GIVEN RECORDS:
┌────────

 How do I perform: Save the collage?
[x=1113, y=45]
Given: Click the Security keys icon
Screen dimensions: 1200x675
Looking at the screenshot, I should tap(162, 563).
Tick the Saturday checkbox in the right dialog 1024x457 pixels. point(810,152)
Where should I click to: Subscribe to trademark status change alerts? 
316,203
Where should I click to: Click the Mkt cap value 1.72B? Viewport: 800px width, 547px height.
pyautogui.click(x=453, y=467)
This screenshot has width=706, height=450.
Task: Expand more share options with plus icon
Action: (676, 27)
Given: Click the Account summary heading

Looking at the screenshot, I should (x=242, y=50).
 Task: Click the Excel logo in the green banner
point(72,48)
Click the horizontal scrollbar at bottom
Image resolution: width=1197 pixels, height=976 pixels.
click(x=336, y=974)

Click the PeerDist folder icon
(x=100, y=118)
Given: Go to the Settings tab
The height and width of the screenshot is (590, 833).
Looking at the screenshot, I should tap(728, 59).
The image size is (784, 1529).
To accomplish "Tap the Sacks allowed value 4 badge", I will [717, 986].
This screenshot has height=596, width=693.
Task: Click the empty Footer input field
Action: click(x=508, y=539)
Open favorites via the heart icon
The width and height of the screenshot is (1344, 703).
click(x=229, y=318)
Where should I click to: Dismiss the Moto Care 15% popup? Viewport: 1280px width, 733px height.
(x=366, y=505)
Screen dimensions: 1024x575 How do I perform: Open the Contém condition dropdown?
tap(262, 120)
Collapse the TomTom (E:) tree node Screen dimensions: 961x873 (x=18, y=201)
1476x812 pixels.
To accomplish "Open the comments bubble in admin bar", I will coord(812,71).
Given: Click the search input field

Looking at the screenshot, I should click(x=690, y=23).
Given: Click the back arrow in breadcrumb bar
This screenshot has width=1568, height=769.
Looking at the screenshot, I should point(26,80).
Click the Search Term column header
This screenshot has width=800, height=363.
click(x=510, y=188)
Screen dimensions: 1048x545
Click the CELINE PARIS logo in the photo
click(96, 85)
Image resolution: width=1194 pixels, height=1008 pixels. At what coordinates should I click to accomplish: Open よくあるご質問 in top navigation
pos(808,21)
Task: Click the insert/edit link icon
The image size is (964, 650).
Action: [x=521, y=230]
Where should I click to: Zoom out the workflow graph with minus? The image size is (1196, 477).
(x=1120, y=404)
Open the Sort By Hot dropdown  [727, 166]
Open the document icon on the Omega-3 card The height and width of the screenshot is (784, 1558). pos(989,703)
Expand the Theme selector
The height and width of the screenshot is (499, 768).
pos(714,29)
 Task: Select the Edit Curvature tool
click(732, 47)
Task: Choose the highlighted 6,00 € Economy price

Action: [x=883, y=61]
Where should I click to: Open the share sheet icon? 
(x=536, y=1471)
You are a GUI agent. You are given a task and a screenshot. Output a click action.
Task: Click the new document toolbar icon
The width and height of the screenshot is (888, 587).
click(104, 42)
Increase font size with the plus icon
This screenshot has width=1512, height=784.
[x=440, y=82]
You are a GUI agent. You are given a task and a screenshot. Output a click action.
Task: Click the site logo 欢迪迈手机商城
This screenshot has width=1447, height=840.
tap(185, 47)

└────────

TASK INSTRUCTIONS: Repeat all the lines above verbatim.

SOLUTION TO THIS PROBLEM:
 How do I perform: Save the collage?
[x=1113, y=45]
Given: Click the Security keys icon
Screen dimensions: 1200x675
Looking at the screenshot, I should tap(162, 563).
Tick the Saturday checkbox in the right dialog 1024x457 pixels. point(810,152)
Where should I click to: Subscribe to trademark status change alerts? 
316,203
Where should I click to: Click the Mkt cap value 1.72B? Viewport: 800px width, 547px height.
pyautogui.click(x=453, y=467)
This screenshot has width=706, height=450.
Task: Expand more share options with plus icon
Action: (676, 27)
Given: Click the Account summary heading

Looking at the screenshot, I should (x=242, y=50).
 Task: Click the Excel logo in the green banner
point(72,48)
Click the horizontal scrollbar at bottom
Image resolution: width=1197 pixels, height=976 pixels.
click(x=336, y=974)

Click the PeerDist folder icon
(x=100, y=118)
Given: Go to the Settings tab
The height and width of the screenshot is (590, 833).
Looking at the screenshot, I should tap(728, 59).
The image size is (784, 1529).
To accomplish "Tap the Sacks allowed value 4 badge", I will [717, 986].
This screenshot has height=596, width=693.
Task: Click the empty Footer input field
Action: click(x=508, y=539)
Open favorites via the heart icon
The width and height of the screenshot is (1344, 703).
click(x=229, y=318)
Where should I click to: Dismiss the Moto Care 15% popup? Viewport: 1280px width, 733px height.
(x=366, y=505)
Screen dimensions: 1024x575 How do I perform: Open the Contém condition dropdown?
tap(262, 120)
Collapse the TomTom (E:) tree node Screen dimensions: 961x873 (x=18, y=201)
1476x812 pixels.
To accomplish "Open the comments bubble in admin bar", I will coord(812,71).
Given: Click the search input field

Looking at the screenshot, I should click(x=690, y=23).
Given: Click the back arrow in breadcrumb bar
This screenshot has width=1568, height=769.
Looking at the screenshot, I should point(26,80).
Click the Search Term column header
This screenshot has width=800, height=363.
click(x=510, y=188)
Screen dimensions: 1048x545
Click the CELINE PARIS logo in the photo
click(96, 85)
Image resolution: width=1194 pixels, height=1008 pixels. At what coordinates should I click to accomplish: Open よくあるご質問 in top navigation
pos(808,21)
Task: Click the insert/edit link icon
The image size is (964, 650).
Action: [x=521, y=230]
Where should I click to: Zoom out the workflow graph with minus? The image size is (1196, 477).
(x=1120, y=404)
Open the Sort By Hot dropdown  [727, 166]
Open the document icon on the Omega-3 card The height and width of the screenshot is (784, 1558). pos(989,703)
Expand the Theme selector
The height and width of the screenshot is (499, 768).
pos(714,29)
 Task: Select the Edit Curvature tool
click(732, 47)
Task: Choose the highlighted 6,00 € Economy price

Action: [x=883, y=61]
Where should I click to: Open the share sheet icon? 
(x=536, y=1471)
You are a GUI agent. You are given a task and a screenshot. Output a click action.
Task: Click the new document toolbar icon
The width and height of the screenshot is (888, 587).
click(104, 42)
Increase font size with the plus icon
This screenshot has width=1512, height=784.
[x=440, y=82]
You are a GUI agent. You are given a task and a screenshot. Output a click action.
Task: Click the site logo 欢迪迈手机商城
This screenshot has width=1447, height=840.
tap(185, 47)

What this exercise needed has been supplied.